Unreal Engine 4 Is Now Free
jones_supa writes In 2014, Epic Games took the step of making Unreal Engine 4 available to everyone by subscription for $19 per month. Today, this general-purpose game engine is available to everyone for free. This includes future updates, the full C++ source code of the engine, documentation, and all sorts of bonus material. You can download the engine and use it for everything from game development, education, architecture, and visualization to VR, film and animation. The business scheme that Epic set in the beginning, remains the same: when you ship a commercial game or application, you pay a 5% royalty on gross revenue after the first $3,000 per product, per quarter. Epic strived to create a simple and fair arrangement in which they succeed only when your product succeeds.

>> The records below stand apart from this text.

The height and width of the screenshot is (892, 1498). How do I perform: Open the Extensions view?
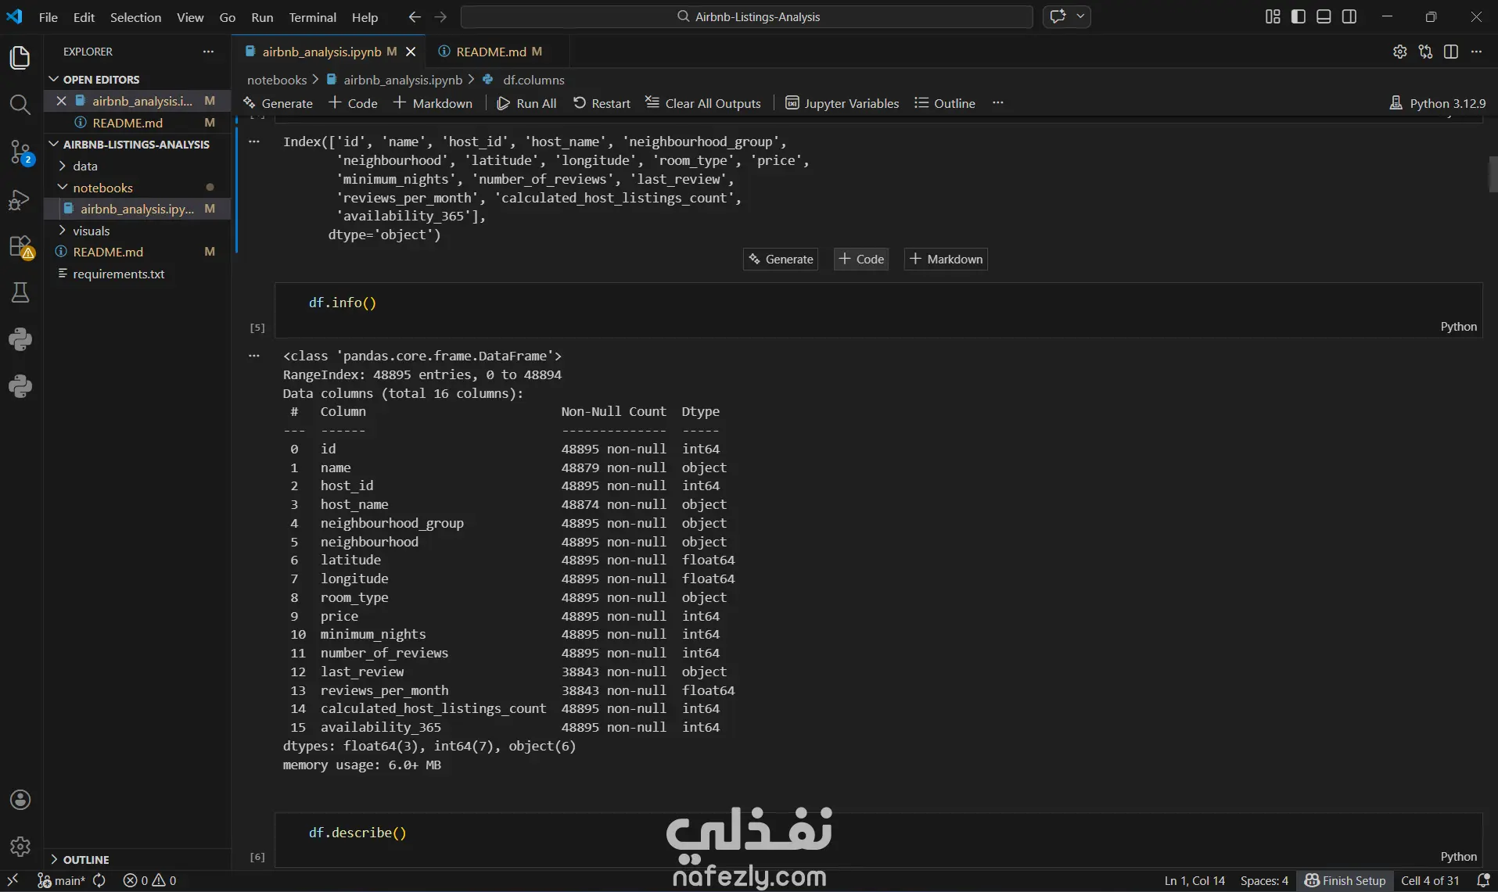coord(20,247)
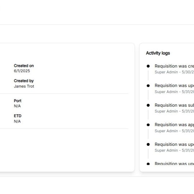
Task: Click bullet of the cut-off bottom log entry
Action: (148, 164)
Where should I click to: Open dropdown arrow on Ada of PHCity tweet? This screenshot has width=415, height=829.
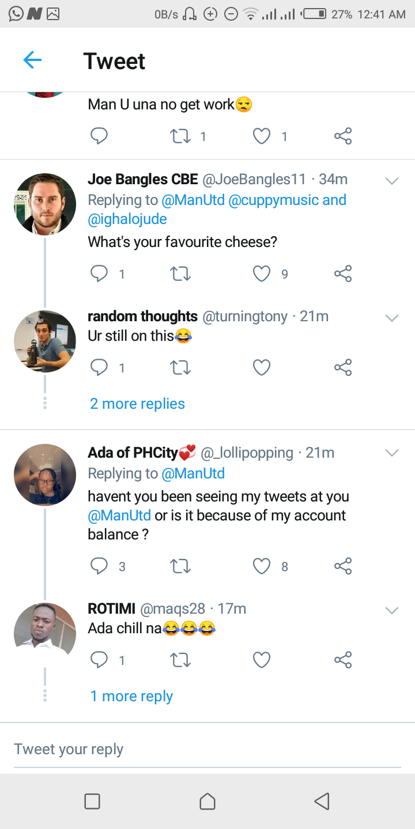click(392, 453)
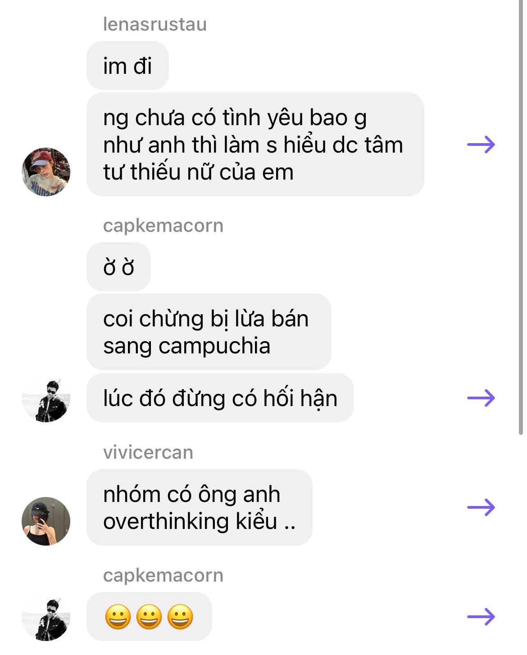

Or is it still freedom-disrespecting software?
Thanks epic. I literally just started re-coding my game from Cocos2d to Unreal. My only regret is not doing this sooner; once I saw how well this worked with mac and the clean C++ just wow.
https://supreme.justia.com/cases/federal/us/391/244/case.html
United Shoe Machinery got broken up under the Sherman Antitrust act, because they dominated the market (90%+) for shoe-making machines. Also, they had a pricing scheme that charged more when your company produced more shoes - so they made the real bank on the big manufacturers, but they were cheap enough for the little guy that other manufacturers of shoe machines couldn't get a foothold.
In other words, they succeeded only when their customers succeeded. Sound familiar?
(For the record, you couldn't actually break up Epic using this argument, for at least 3 reasons: (1 - factual) the Unreal Engine has nowhere near that market dominance that USM did in its heyday, (2 - political) the judiciary these days is way more pro-business, and (3 - appeal to justice) the decision in US v. USM was actually bullshit and should never have been decided that way. I'll leave (3) as an exercise for the reader.)
If 5% seems high, what about the 30% cut that Apple and Google take on games in iOS and Android? Unreal seems to be following ios and android, and before that, Playstation -- charging a percentage of sales as "platform" fees.